Animals can help relieve stress in nearly every situation

By Kayla Lemay

Comment Staff

Rocky plays dead while students, and his dog friend Sadie, look on.
Rocky plays dead while students, and his dog friend Sadie, look on.

If you ask students who have a pet at home, they would tell you that seeing their pet’s excitement whenever they visit is heartwarming and happy.

A lot of people even agree that spending quality time with their pets helps them feel a sense of security and relaxation.

Animals have been studied time and time again when it comes to their stress-relieving abilities.

Getting attacked with kisses from your adorable dog, whether they are a giant St. Bernard or a tiny little Chihuahua, is something that nearly everybody enjoys. And hearing your cat’s purrs as he or she curls up next to you will give somebody a warm and fuzzy feeling inside.

Even those with unorthodox pets such as snakes may feel a sense of comfort when their little reptile curls around them. Those who spend their time with horses also feel that the weight of the world they were feeling will slip away when they spend time with their friendly companions.

How is it that a four-legged creature, or no-legged in the case of some pets, have such an effect over us? How could an animal that was once used only to serve us in the case of hunting, pest control, or transportation could turn into an animal that we use simply for companionship?

Coady Egan, a junior at Bridgewater State University majoring in Cultural Anthropology, partners with Bridgewater State University’s Outreach Education at the end of each semester to bring her two dogs, Rocky and Sadie, to campus to help students with stress from finals.

Egan and her mother, Susan, are both handlers of Rocky, a 12-year-old Bichon Frise mix, and Sadie, a seven-year-old Petit Basset Griffon Vendeen. They are registered through Dog B.O.N.E.S (Building Opportunities for Nurturing and Emotional Support) of Massachusetts.

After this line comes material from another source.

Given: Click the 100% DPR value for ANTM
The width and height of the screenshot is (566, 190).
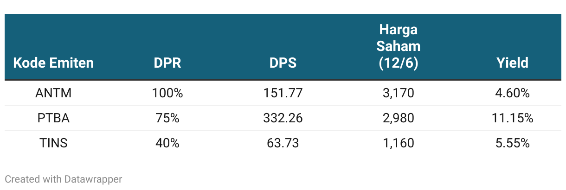Looking at the screenshot, I should 167,93.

“I feel that the dogs can help with finals stress because it allows the students to connect on a different level than just hanging out with people,” Egan said. “Dogs are a non-judgmental source of comfort and won’t remind you of the impending exams and essays students have to write.”

Of course, stresses in life aren’t just about final exams and a never-ending stream of papers. Real-world events can bring us down just as easily.

When the Boston Marathon bombings happened a little more than one year ago, the emotional toll on everyone in the community was almost as bad as the physical one. Egan and her two dogs were among the many called to help out the community.

“We were invited to Saks 5th Avenue in Boston. Many of the employees were younger and absolutely devastated after the bombing,” Egan said. “So, we were able to bring some joy into their store by walking through the aisles and visiting the employees. Everyone there was so appreciative that we had come in.”

Not only do pets help with psychological well-being, but Harvard University’s Health Blog said, “Pets have been shown to lower blood pressure, improve recovery from heart disease, and even reduce rates of asthma and allergy in children who grow up with a Fido or a Frisky in the house.”

Pets may be a serious responsibility, but the investment is well worth it when you can come home to a fantastic pet that’s excited to see you.

Even if you don’t have a pet here at school, Outreach Education brings these therapy dogs in during finals to help. Just spending even a few minutes with one of these friendly, loving animals will make you feel a world of a difference.

“When the students visit the dogs, it’s great to see the smiles on their faces when they spend a few minutes with such happy dogs,” Egan said.